_What is being asked_: Whatever comes before the line containing "You are a GUI" stays out; transcribe that line and all that follow to the end of the records exactly, with no pictures.

_Records for processing_:
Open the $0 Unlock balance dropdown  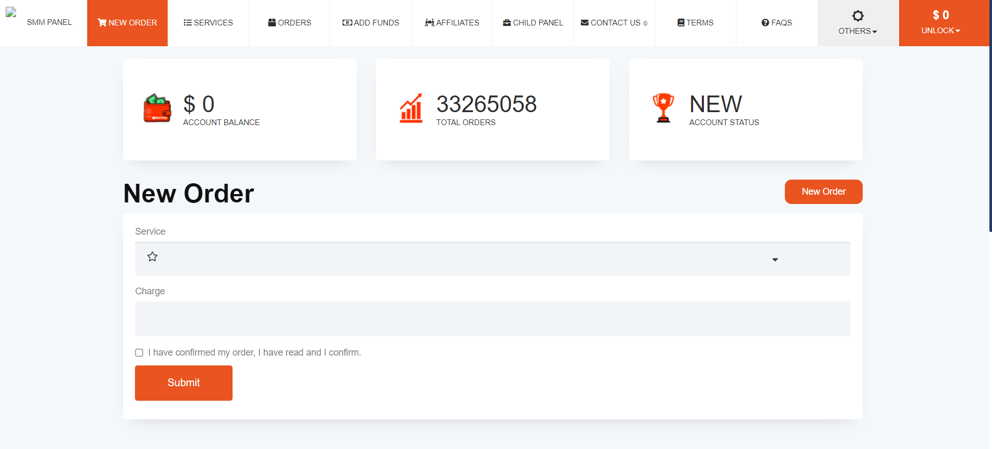point(940,23)
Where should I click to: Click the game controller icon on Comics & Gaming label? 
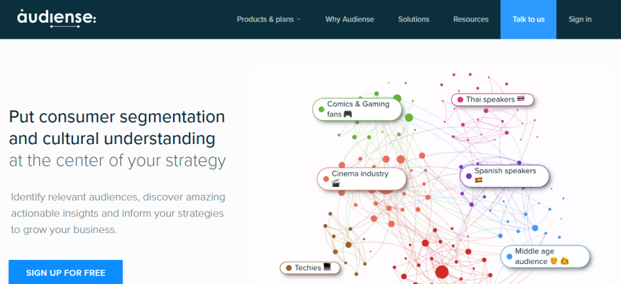(x=348, y=114)
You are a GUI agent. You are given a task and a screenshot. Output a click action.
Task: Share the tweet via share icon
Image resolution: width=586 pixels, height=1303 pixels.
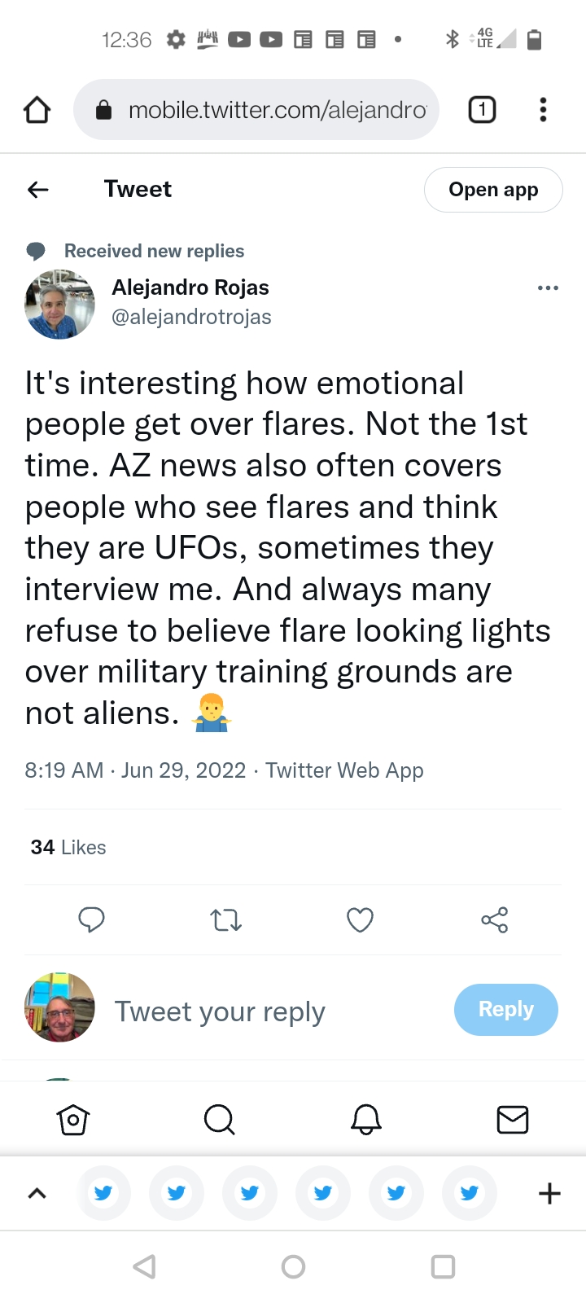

_Exercise answer_:
You are a GUI agent. You are given a task and a screenshot. Output a click action.
Task: Share the tweet via share icon
Image resolution: width=586 pixels, height=1303 pixels.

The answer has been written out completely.